PROVIDED TEXT:
──────────

Field procedure for roof-mount PV: finding rafters, lag embedment, flashing under the course above, rail span, bonding, module clamp torque, and the mistakes that cause callbacks.

Before you carry a rail up

  • Roof age. Under 10 years of remaining life, the array comes off before the shingles do. Have that conversation before the deposit.
  • Structural. Most residential arrays add 3–4 psf dead load. Old 2×4 rafters at 24" o.c. with a long span may still need an engineer's letter. Your AHJ decides.
  • Fire setbacks. Typically 3 ft at the ridge and a clear pathway. Local amendments vary wildly — pull the actual adopted code.

Sequence

  1. Lay out and find raftersChalk lines both directions. Find rafters with a stud finder and confirm with a small pilot bit. Never trust a spacing assumption — old framing wanders.
  2. Set standoffsLag into the center of the rafter. Typical: 5/16" lag, minimum 2.5" of thread embedment into solid wood. Pre-drill a pilot per the manufacturer's table — too big and it strips, too small and you split the rafter.
  3. Flash itSlide the flashing up under the course above, sealant under the flashing and in the pilot hole, not smeared on top afterward. Water runs downhill; the flashing must shed over the course below.
  4. Rail and square upRails level, splices staggered off the standoffs. Respect the manufacturer's maximum rail span and cantilever — usually 24–48" span, cantilever no more than one third of the span.
  5. Bond as you goWEEBs or listed bonding clips at every rail-to-rail and rail-to-module connection. Bonding after everything is torqued means taking it back apart.

──────────

PROBLEMS TO SOLVE:
1: Reproduce the passage of the roof-mount PV procedure starting with "Before you carry" and going on through "before the deposit.".
2: Carry on with the roof-mount PV procedure from the point where it stops.
The items that follow are not required for any of this work.

[Stored data entries]
──────────

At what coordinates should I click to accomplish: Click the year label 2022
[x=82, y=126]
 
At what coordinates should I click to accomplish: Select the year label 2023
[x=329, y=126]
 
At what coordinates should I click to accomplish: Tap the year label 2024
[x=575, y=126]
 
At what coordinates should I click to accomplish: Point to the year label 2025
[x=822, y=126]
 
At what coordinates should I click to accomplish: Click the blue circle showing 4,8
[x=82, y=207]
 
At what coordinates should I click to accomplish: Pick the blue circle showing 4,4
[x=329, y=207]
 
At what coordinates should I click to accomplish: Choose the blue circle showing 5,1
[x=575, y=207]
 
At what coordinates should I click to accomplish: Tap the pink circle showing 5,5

──────────

SOLVED TASKS:
1:
Before you carry a rail up

  • Roof age. Under 10 years of remaining life, the array comes off before the shingles do. Have that conversation before the deposit.

2:
  6. Set modules and torqueMid clamps and end clamps to the clamp manufacturer's spec, not the rail's. Under-torque and the module walks; over-torque and you crack the frame or the glass.
  7. Manage wireNo conductor touching the roof deck. Ever. Listed clips to the rail, service loops at the junction box, MC4s of the same brand mated together.
Typical torque values — verify against your hardware Lag into rafter: 5/16" — approximately 15–20 ft-lb, do not spin out the threads.
Module clamps: 8–12 ft-lb (about 96–144 in-lb) typical.
Rail splice bolts: 8–10 ft-lb typical.
Grounding lugs: check the lug — often 25–50 in-lb.
Use a torque wrench. Every published number is void the moment you use an impact.
Do not do thisCross-mating MC4 connectors from different manufacturers. They mechanically latch and look fine, but the contact geometry is different — the joint runs hot, corrodes, and burns off the roof three years later. It also fails inspection and voids the module warranty.

Common callbacks

  • Leaks at the standoff — sealant on top of the flashing instead of under it
  • AFCI nuisance trips — one MC4 that was never fully seated (you hear a click; feel it too)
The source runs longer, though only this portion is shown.